Pas seulement les muscles : c’est le cerveau qui apprend à mieux coordonner les muscles centraux avec ceux des jambes, rendant les mouvements plus efficaces

Une équipe de chercheurs japonais a conçu une série d’exercices capables d’améliorer considérablement l’équilibre, la flexibilité et l’agilité en seulement deux semaines.
L’étude, dont les résultats ont été publiés dans la revue scientifique PLoS One, visait à trouver un entraînement fonctionnel adapté à tous, même en rééducation, c’est pourquoi le programme d’exercices a été conçu pour seulement 10 minutes par jour en position couchée (allongé sur le dos).

L’idée clé était que la position couchée offre un avantage unique : la base d’appui est plus large et le centre de gravité est plus bas, ce qui réduit l’activité excessive des muscles antigravitaires et permet un contrôle neuromusculaire plus précis et plus sûr.
Et comme la stabilité biomécanique humaine dépend de l’alignement vertical de la tête, de la poitrine et du bassin (segments qui représentent la majorité de la masse corporelle), les scientifiques ont conçu des mouvements simples pour intégrer la stabilité du tronc à la coordination des membres inférieurs.




















































L’étude

Il y avait 4 exercices (voir infographie ci-dessous, ed).
Le premier visant à la contraction consciente de toute la paroi abdominale grâce à une stimulation tactile.
La deuxième visait à synchroniser la stabilité du noyau (la bande musculaire à l’intérieur de l’abdomen située entre le bas du torse et le bassin qui stabilise la colonne vertébrale) avec l’activation des extenseurs de la hanche.
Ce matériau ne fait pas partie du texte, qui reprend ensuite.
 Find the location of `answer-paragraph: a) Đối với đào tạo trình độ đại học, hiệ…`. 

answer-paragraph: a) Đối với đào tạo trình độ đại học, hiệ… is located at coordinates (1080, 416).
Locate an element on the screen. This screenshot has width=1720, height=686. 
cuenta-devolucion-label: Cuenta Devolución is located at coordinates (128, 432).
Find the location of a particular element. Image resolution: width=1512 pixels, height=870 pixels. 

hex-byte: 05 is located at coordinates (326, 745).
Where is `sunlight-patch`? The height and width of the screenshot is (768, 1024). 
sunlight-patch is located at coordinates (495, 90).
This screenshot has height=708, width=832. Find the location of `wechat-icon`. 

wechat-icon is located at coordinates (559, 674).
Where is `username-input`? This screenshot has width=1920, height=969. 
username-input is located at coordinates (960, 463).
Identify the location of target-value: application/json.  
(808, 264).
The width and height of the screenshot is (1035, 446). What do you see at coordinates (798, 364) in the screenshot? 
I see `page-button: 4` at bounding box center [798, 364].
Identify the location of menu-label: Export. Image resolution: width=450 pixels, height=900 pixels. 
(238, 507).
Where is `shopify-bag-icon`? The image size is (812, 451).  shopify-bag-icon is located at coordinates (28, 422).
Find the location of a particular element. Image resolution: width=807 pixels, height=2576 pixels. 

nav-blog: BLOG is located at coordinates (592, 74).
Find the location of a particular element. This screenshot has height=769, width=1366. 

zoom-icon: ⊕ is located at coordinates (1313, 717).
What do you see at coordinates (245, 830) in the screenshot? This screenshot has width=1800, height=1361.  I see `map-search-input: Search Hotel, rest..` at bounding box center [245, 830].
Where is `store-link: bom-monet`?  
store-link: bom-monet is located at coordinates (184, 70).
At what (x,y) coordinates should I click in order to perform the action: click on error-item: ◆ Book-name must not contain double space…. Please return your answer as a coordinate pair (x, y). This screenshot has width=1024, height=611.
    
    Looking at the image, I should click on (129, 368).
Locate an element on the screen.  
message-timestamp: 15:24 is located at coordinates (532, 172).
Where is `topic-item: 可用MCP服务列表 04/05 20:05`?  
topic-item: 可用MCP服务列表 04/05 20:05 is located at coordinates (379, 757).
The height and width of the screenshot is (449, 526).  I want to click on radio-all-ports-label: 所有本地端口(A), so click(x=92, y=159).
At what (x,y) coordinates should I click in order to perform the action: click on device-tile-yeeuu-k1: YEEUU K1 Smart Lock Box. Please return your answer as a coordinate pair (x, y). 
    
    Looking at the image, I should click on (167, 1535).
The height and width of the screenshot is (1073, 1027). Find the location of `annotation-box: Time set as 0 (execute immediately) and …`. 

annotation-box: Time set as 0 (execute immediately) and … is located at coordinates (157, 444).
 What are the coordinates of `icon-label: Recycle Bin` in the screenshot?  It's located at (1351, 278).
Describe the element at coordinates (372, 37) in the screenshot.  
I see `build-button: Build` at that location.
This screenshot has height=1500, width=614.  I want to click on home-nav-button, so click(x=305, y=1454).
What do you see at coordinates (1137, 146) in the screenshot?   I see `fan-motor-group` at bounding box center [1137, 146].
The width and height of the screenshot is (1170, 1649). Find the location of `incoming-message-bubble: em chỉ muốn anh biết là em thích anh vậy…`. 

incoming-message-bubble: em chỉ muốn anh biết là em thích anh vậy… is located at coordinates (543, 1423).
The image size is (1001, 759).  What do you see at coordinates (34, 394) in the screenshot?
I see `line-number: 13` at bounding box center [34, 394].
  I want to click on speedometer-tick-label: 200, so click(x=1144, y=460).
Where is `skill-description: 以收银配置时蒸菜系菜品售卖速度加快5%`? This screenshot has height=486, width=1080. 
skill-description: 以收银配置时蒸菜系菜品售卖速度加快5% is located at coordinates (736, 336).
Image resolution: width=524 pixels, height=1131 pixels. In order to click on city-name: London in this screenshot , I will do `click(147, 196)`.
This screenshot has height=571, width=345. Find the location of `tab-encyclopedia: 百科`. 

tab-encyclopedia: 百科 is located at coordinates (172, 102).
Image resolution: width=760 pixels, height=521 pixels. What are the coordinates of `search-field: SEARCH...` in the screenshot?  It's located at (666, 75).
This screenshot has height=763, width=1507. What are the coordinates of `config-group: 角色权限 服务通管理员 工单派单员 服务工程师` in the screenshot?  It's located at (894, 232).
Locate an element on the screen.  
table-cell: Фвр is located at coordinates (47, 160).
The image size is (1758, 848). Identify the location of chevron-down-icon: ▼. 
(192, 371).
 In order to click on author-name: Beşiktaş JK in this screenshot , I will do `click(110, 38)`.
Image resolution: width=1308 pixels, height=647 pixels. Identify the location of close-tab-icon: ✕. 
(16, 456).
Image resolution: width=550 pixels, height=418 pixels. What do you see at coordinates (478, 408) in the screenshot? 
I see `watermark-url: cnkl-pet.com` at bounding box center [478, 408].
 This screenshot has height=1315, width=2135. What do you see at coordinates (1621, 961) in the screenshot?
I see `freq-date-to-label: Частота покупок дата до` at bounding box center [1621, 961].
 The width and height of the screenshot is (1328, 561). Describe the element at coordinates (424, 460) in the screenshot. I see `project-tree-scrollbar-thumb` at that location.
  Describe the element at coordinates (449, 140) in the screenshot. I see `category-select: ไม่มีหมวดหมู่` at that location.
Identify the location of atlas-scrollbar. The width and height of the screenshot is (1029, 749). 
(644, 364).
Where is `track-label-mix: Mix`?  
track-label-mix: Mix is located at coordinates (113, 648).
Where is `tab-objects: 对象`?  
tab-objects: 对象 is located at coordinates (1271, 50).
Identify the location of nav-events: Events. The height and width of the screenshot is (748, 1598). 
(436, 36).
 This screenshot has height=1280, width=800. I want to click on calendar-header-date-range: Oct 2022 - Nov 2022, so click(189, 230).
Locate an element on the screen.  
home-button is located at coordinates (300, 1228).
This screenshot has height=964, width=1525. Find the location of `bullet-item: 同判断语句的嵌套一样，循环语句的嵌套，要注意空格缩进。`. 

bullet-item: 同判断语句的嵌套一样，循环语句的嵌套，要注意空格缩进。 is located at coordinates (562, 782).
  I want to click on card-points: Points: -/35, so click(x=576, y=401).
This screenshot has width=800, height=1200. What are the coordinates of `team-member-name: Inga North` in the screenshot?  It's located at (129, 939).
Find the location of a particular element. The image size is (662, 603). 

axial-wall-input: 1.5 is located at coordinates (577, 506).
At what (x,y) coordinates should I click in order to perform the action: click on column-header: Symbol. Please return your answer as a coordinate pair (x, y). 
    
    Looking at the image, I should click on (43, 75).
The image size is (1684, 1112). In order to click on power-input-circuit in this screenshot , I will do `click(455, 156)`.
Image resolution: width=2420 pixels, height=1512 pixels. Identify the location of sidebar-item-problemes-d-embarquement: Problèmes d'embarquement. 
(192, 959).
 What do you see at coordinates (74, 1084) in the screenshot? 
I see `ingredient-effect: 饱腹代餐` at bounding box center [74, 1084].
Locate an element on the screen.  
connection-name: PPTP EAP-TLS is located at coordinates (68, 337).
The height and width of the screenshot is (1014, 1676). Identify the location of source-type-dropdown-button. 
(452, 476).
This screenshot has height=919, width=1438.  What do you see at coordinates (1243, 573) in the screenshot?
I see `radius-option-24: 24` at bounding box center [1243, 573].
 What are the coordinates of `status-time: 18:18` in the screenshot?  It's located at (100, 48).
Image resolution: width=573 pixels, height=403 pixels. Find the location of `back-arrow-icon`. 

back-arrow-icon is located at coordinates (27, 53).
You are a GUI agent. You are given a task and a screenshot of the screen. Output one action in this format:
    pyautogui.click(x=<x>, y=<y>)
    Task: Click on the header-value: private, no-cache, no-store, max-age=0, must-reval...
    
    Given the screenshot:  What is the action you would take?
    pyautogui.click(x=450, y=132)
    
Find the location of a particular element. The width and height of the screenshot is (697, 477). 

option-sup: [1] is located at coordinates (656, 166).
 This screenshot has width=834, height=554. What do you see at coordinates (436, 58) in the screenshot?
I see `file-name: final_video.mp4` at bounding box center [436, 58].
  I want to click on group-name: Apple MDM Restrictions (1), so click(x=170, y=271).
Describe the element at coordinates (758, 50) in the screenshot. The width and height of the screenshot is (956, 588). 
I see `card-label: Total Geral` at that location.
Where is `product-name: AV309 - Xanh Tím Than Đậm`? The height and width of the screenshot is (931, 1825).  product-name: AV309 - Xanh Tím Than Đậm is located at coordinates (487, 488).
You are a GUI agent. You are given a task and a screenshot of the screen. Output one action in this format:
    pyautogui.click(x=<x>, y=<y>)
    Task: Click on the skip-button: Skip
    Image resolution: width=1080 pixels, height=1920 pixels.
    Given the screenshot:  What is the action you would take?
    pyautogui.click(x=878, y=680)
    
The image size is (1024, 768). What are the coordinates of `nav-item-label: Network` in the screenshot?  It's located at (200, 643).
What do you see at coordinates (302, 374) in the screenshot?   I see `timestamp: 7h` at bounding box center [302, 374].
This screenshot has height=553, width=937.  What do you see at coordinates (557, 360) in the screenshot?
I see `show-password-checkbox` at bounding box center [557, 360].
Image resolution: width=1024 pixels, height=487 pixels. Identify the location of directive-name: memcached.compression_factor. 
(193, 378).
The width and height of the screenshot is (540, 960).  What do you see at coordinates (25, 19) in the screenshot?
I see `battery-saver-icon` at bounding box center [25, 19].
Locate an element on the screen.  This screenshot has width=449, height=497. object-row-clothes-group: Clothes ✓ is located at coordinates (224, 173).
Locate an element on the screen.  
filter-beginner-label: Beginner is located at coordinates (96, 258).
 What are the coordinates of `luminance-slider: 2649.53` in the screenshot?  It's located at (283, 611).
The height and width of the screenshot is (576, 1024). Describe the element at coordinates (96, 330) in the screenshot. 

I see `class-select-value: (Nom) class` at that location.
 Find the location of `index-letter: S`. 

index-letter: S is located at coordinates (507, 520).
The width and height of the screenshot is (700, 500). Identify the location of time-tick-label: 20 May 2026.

Exercices 3 et 4 modélisé le schéma de contraction musculaire de la phase de charge de la marche en mettant l’accent sur les pieds.

Les résultats

L’étude, qui a impliqué de jeunes adultes en bonne santé au cours de deux séances, a montré après seulement 14 jours de pratique à raison de 10 minutes par jour des améliorations dans :

  • agilité : une augmentation significative des performances du test du « side-step » (mouvement latéral rapide) ;
  • équilibre : une nette réduction des oscillations du corps lors de la position verticale, notamment dans des conditions d’instabilité (pieds joints) ;
  • flexibilité : progrès mesurable dans la flexion du tronc en position assise.

Les analyses cinématiques ont confirmé que les participants, après la formation, étaient capables de maintenir le tête et poitrine plus stables lors de mouvements rapides.
Il est intéressant de noter que même si l’agilité et la coordination se sont améliorées, aucun changement dans la force musculaire ou la puissance explosive n’a été constaté (comme au saut en longueur ou au sprint de 50 mètres).

Selon les experts, l’efficacité du programme ne serait pas tant due à un effet musculaire, mais découlerait d’une adaptation du système nerveux central. En seulement deux semaines, le cerveau apprend à mieux coordonner les muscles centraux avec ceux des jambes, rendant les mouvements plus efficaces.

Étant un programme à faible impact et biomécaniquement sûr, commentent les chercheurs, il pourrait devenir un outil précieux pour la prévention des chutes chez les personnes âgées et pour les phases initiales de rééducation motrice.